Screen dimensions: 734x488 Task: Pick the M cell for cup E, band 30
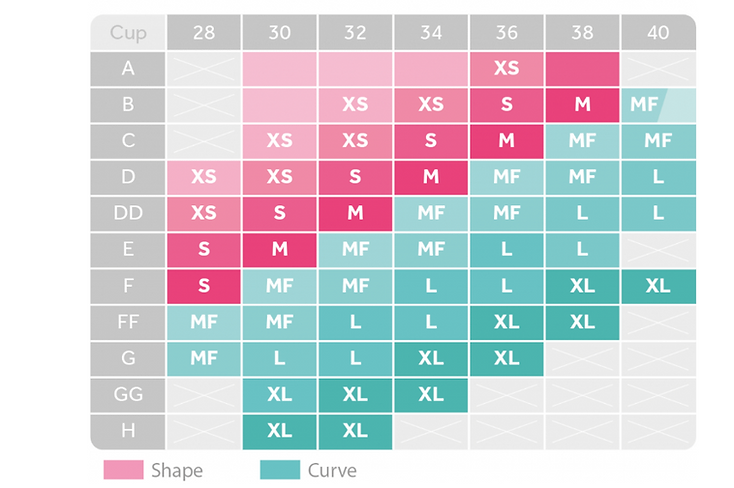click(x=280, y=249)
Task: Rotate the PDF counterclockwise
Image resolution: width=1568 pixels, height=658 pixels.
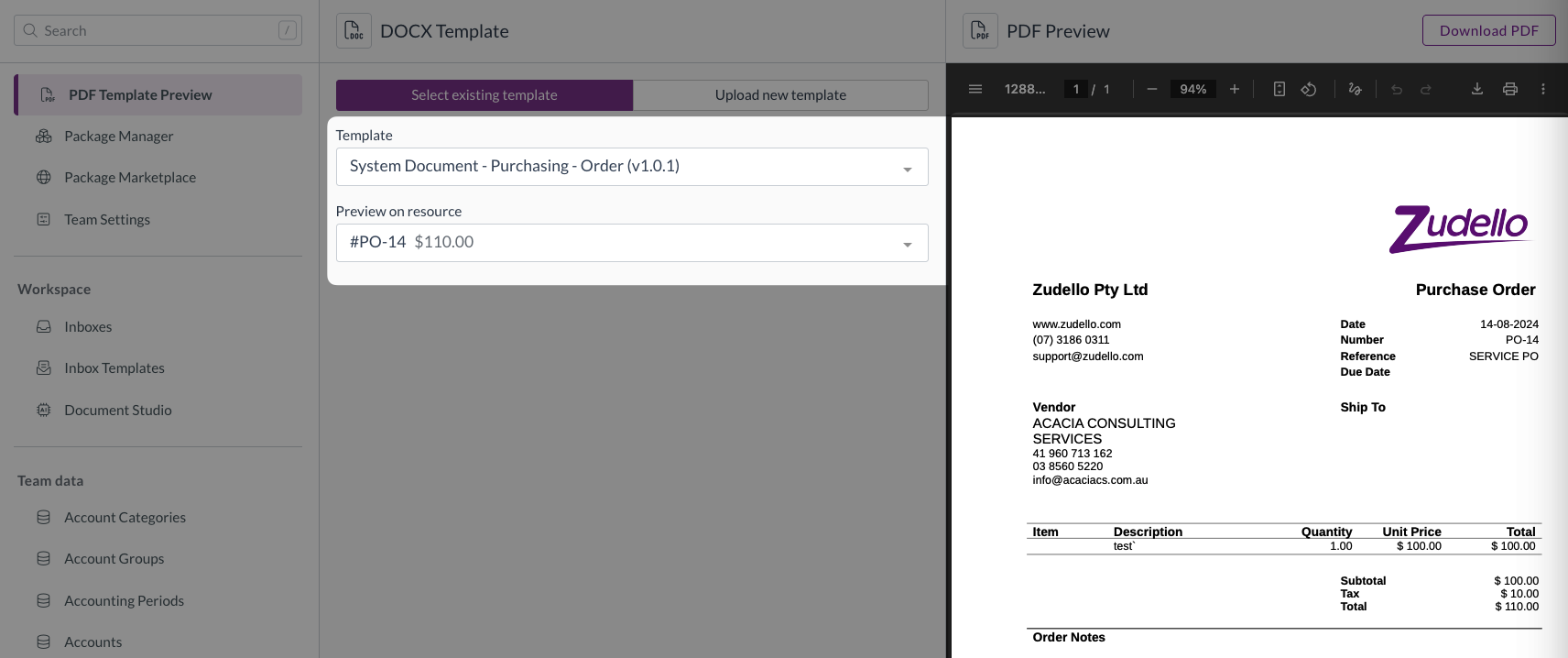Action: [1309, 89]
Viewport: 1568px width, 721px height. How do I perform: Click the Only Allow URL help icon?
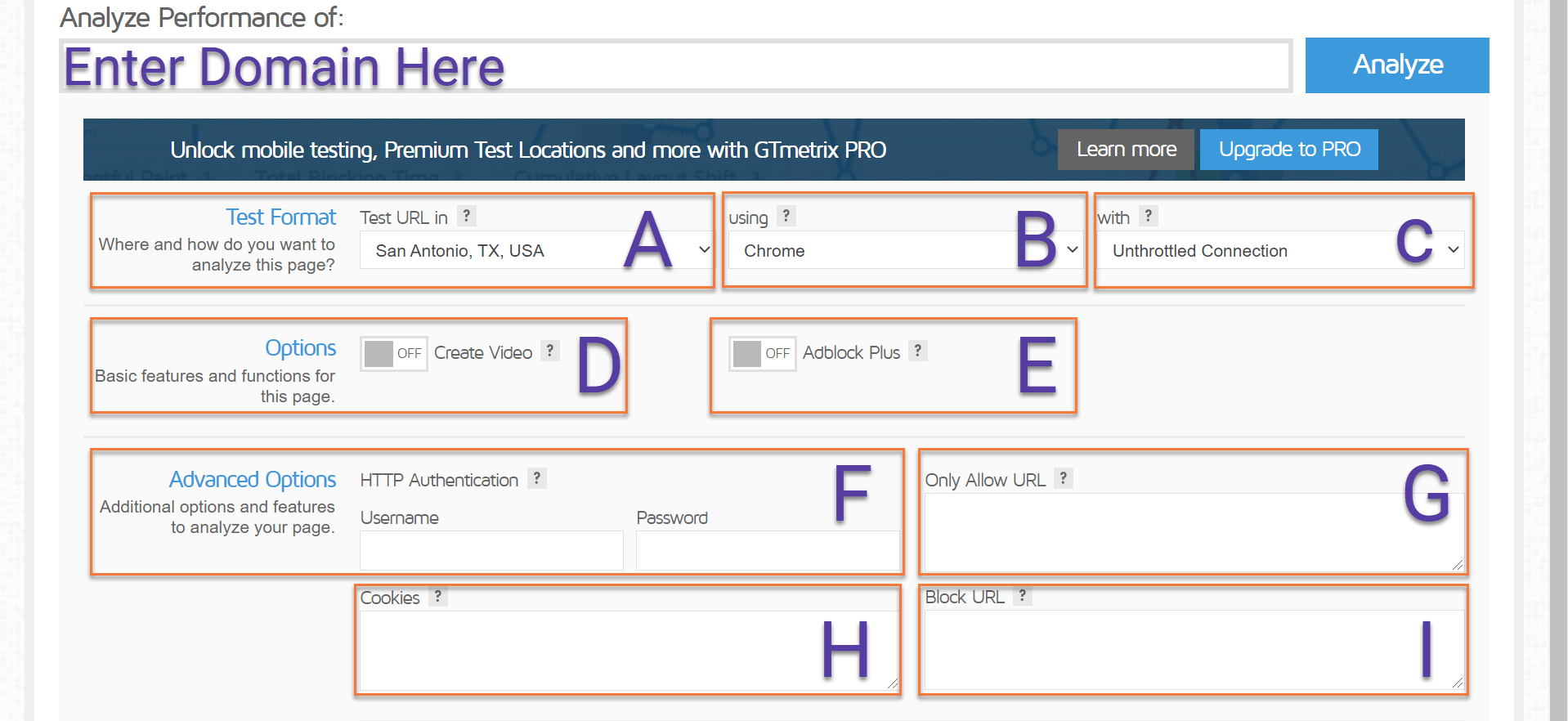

◆ **What you are asked to do**
Return every entry from the listing above exactly as it stands, leaving out any picture.

◆ **Output for this task**
Screen dimensions: 734x488 Task: Pick the M cell for cup E, band 30
click(x=280, y=249)
Task: Rotate the PDF counterclockwise
Image resolution: width=1568 pixels, height=658 pixels.
Action: [1309, 89]
Viewport: 1568px width, 721px height. How do I perform: Click the Only Allow URL help icon?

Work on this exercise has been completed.